Marlins lefthander has revamped delivery in pro ball

JUPITER, Fla.—Lefthander Jay Voss has nothing but fond memories of his time at Kaskaskia (Ill.) CC. Yet for the sake of his baseball career, he keeps some of those memories buried, particularly those of his pitching motion.

After the Marlins selected Voss in the eighth round of the 2007 draft, minor league pitching coordinator Wayne Rosenthal made him promise not to look back.

"It looks like two different pitchers," Voss said, when asked to compare his mechanics as an amateur and a professional. "Rosey told me never to look at that video again. He told me to keep it out of my sight, keep it out of my mind. That's in the past. I started with a clean slate and I feel good now."

The Marlins added Voss to the 40-man roster after last season and brought him to big league camp. He was reassigned to the minor league side early on, but that's not indicative of how the organization views him. In 30 appearances for Double-A Jacksonville last season, Voss was 3-0, 2.97 with 36 strikeouts and 15 walks in 36 innings. He opened the season at high Class A Jupiter.

Voss successfully reinvented himself as a reliever after going 3-13, 6.90 with 45 walks and 90 strikeouts in 117 innings working mostly as a starter his first two pro seasons.

"At first it was a little difficult because you feel like you've been demoted," Voss said of the transition to the bullpen. "I got past those first few days and I got a couple of outings under me, kind of learned how to change up your routine a little bit.
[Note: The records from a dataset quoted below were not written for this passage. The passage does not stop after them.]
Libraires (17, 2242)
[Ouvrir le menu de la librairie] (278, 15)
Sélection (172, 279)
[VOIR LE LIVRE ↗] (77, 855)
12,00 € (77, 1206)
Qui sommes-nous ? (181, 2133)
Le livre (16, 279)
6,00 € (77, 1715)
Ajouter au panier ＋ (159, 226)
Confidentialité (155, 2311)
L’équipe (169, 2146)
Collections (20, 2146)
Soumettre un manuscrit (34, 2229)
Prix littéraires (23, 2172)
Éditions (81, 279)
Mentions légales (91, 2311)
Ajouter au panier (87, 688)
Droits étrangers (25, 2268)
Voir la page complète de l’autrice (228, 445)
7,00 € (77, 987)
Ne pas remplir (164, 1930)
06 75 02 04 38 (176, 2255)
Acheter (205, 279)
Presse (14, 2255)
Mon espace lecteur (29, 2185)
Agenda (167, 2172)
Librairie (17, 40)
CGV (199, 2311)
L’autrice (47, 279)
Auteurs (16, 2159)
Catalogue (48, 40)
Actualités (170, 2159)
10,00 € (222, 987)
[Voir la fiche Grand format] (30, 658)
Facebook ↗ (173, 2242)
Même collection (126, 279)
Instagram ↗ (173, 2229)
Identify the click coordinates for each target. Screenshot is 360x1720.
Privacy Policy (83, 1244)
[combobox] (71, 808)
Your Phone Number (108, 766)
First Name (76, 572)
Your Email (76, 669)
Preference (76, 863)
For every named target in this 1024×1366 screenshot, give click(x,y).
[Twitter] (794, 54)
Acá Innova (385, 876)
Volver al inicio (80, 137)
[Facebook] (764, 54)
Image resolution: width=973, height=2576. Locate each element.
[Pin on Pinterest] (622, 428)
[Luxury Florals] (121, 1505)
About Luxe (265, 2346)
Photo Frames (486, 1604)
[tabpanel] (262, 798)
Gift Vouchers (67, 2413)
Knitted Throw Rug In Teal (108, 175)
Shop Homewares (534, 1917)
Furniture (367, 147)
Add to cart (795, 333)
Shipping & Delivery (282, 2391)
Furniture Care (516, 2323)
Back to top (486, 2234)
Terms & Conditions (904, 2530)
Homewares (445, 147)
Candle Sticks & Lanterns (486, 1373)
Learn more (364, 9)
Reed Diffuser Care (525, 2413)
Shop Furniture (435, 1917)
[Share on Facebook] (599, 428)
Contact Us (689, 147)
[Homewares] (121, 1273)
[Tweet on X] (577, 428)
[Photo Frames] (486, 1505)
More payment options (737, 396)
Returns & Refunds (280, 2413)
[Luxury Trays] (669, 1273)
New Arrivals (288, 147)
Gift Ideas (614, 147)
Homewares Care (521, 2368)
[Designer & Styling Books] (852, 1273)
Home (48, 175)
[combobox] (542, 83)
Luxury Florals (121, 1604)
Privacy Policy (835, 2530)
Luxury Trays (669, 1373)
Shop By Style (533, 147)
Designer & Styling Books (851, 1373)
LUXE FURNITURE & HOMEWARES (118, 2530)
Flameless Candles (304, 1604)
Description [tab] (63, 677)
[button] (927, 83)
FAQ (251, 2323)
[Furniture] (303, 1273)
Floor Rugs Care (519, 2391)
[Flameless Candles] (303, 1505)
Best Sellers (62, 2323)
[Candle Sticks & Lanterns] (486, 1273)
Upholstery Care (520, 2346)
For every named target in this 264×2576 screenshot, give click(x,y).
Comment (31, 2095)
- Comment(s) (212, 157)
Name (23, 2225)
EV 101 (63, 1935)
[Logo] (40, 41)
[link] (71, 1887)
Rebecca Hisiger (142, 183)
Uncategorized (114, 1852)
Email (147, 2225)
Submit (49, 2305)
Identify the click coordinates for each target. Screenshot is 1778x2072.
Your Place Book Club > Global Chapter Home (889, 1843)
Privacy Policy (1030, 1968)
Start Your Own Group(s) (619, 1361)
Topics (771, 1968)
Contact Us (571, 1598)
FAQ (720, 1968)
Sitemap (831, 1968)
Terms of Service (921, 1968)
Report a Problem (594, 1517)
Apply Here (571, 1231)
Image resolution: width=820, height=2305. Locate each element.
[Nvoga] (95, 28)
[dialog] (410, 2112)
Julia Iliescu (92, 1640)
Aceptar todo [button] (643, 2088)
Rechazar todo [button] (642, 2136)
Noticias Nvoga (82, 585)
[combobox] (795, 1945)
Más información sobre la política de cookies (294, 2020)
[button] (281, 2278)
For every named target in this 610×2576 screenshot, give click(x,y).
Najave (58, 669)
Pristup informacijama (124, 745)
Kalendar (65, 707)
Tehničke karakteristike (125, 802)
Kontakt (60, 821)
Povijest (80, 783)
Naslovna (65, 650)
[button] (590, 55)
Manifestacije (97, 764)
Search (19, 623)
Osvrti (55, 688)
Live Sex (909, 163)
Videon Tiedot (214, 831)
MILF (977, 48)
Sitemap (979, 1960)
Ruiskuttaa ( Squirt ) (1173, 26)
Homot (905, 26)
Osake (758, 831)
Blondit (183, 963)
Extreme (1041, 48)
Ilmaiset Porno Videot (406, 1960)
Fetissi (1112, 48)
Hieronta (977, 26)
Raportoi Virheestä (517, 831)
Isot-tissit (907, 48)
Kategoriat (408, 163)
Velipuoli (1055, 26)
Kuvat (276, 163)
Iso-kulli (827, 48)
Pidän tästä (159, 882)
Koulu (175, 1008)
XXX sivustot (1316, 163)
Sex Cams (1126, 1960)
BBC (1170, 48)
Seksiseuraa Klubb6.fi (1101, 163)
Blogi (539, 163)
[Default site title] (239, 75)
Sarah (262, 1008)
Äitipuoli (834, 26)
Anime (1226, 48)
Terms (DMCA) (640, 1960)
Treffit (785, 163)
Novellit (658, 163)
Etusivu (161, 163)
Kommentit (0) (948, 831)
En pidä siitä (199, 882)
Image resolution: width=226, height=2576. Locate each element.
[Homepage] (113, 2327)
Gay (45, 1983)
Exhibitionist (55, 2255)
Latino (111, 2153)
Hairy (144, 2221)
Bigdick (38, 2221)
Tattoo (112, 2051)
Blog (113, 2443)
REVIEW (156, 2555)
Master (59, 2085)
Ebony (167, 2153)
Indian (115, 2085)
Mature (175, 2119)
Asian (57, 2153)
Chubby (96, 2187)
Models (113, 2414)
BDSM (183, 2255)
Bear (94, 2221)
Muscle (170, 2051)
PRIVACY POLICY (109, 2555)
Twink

It really suits me well because I like to go full bore. I like dressing every day thinking I have a shot to pitch."

With Rosenthal's help, Voss learned to keep his front side in and stay over the rubber. Now, he doesn't even think about his mechanics and as a result he's executing pitches better.

Strictly a four-seam fastball guy at one point, Voss in the Arizona Fall League began integrating a two-seamer to complement a slider he mostly keeps down in the zone to induce ground balls.

"The slider has been the bread and butter pitch," Voss said. "It's probably a little ahead of the changeup. I'm confident enough in my changeup that I can throw it to righties and lefties if I need to show a lefty a different look . . . I feel confident in both my offspeed pitches when I need a strike on a 1-0, 3-1 count to get back into a hitter."


• A candidate to open the season in the Marlins rotation when spring training started, lefthander Sean West was optioned to Triple-A New Orleans on March 15 after exhibiting serious command issues.

• Lefthander Graham Taylor (sprained elbow) and righthander Jose Ceda (tired arm) were not expected to break camp with their minor league clubs because of injury.